* _To do_
The whole listing below should be output again, word for word.

+-------+

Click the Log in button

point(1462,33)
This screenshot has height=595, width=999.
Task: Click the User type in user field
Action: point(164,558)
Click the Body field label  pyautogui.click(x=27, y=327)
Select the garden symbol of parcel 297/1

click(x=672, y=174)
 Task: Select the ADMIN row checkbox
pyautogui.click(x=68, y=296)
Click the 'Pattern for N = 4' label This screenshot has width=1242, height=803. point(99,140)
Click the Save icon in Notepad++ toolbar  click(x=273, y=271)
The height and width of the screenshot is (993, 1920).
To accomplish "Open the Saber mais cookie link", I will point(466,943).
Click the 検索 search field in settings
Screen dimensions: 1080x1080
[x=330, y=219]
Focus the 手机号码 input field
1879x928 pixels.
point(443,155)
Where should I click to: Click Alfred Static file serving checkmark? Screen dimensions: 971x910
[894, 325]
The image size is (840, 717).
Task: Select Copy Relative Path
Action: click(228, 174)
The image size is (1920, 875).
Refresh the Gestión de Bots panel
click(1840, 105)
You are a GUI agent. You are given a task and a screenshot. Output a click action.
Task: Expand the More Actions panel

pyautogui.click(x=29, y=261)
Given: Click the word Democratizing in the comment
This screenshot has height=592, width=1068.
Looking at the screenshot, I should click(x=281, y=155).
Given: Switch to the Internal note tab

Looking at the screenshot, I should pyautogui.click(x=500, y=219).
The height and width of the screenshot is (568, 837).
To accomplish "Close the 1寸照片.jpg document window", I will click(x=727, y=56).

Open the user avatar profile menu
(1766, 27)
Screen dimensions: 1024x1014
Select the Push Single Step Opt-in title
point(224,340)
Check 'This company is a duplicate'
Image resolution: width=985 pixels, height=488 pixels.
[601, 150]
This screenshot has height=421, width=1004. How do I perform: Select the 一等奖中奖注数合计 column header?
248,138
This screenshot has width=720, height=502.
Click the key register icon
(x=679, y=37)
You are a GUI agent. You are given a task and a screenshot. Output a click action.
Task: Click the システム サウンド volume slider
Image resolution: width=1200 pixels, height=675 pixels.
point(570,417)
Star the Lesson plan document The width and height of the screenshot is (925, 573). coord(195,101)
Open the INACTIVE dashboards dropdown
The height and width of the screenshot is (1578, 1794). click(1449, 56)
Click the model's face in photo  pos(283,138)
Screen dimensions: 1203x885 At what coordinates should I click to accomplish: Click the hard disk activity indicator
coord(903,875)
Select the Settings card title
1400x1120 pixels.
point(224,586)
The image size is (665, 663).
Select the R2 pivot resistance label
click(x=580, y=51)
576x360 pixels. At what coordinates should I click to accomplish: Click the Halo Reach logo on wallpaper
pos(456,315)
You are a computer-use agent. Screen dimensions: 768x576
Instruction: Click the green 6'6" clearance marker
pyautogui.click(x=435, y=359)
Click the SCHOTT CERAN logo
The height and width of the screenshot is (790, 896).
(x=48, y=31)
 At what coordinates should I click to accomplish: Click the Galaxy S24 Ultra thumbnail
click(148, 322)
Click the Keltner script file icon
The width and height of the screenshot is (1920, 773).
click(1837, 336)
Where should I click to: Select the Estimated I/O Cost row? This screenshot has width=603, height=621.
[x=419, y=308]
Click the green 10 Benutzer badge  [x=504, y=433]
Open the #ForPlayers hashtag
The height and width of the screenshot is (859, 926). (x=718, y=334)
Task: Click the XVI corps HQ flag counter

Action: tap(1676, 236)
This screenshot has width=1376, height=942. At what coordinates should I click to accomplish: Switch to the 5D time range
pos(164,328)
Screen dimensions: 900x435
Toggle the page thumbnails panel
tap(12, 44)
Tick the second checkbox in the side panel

+-------+

* _Answer for this exercise_
Click the Log in button

point(1462,33)
This screenshot has height=595, width=999.
Task: Click the User type in user field
Action: point(164,558)
Click the Body field label  pyautogui.click(x=27, y=327)
Select the garden symbol of parcel 297/1

click(x=672, y=174)
 Task: Select the ADMIN row checkbox
pyautogui.click(x=68, y=296)
Click the 'Pattern for N = 4' label This screenshot has width=1242, height=803. point(99,140)
Click the Save icon in Notepad++ toolbar  click(x=273, y=271)
The height and width of the screenshot is (993, 1920).
To accomplish "Open the Saber mais cookie link", I will point(466,943).
Click the 検索 search field in settings
Screen dimensions: 1080x1080
[x=330, y=219]
Focus the 手机号码 input field
1879x928 pixels.
point(443,155)
Where should I click to: Click Alfred Static file serving checkmark? Screen dimensions: 971x910
[894, 325]
The image size is (840, 717).
Task: Select Copy Relative Path
Action: click(228, 174)
The image size is (1920, 875).
Refresh the Gestión de Bots panel
click(1840, 105)
You are a GUI agent. You are given a task and a screenshot. Output a click action.
Task: Expand the More Actions panel

pyautogui.click(x=29, y=261)
Given: Click the word Democratizing in the comment
This screenshot has height=592, width=1068.
Looking at the screenshot, I should click(x=281, y=155).
Given: Switch to the Internal note tab

Looking at the screenshot, I should pyautogui.click(x=500, y=219).
The height and width of the screenshot is (568, 837).
To accomplish "Close the 1寸照片.jpg document window", I will click(x=727, y=56).

Open the user avatar profile menu
(1766, 27)
Screen dimensions: 1024x1014
Select the Push Single Step Opt-in title
point(224,340)
Check 'This company is a duplicate'
Image resolution: width=985 pixels, height=488 pixels.
[601, 150]
This screenshot has height=421, width=1004. How do I perform: Select the 一等奖中奖注数合计 column header?
248,138
This screenshot has width=720, height=502.
Click the key register icon
(x=679, y=37)
You are a GUI agent. You are given a task and a screenshot. Output a click action.
Task: Click the システム サウンド volume slider
Image resolution: width=1200 pixels, height=675 pixels.
point(570,417)
Star the Lesson plan document The width and height of the screenshot is (925, 573). coord(195,101)
Open the INACTIVE dashboards dropdown
The height and width of the screenshot is (1578, 1794). click(1449, 56)
Click the model's face in photo  pos(283,138)
Screen dimensions: 1203x885 At what coordinates should I click to accomplish: Click the hard disk activity indicator
coord(903,875)
Select the Settings card title
1400x1120 pixels.
point(224,586)
The image size is (665, 663).
Select the R2 pivot resistance label
click(x=580, y=51)
576x360 pixels. At what coordinates should I click to accomplish: Click the Halo Reach logo on wallpaper
pos(456,315)
You are a computer-use agent. Screen dimensions: 768x576
Instruction: Click the green 6'6" clearance marker
pyautogui.click(x=435, y=359)
Click the SCHOTT CERAN logo
The height and width of the screenshot is (790, 896).
(x=48, y=31)
 At what coordinates should I click to accomplish: Click the Galaxy S24 Ultra thumbnail
click(148, 322)
Click the Keltner script file icon
The width and height of the screenshot is (1920, 773).
click(1837, 336)
Where should I click to: Select the Estimated I/O Cost row? This screenshot has width=603, height=621.
[x=419, y=308]
Click the green 10 Benutzer badge  [x=504, y=433]
Open the #ForPlayers hashtag
The height and width of the screenshot is (859, 926). (x=718, y=334)
Task: Click the XVI corps HQ flag counter

Action: tap(1676, 236)
This screenshot has width=1376, height=942. At what coordinates should I click to accomplish: Switch to the 5D time range
pos(164,328)
Screen dimensions: 900x435
Toggle the page thumbnails panel
tap(12, 44)
Tick the second checkbox in the side panel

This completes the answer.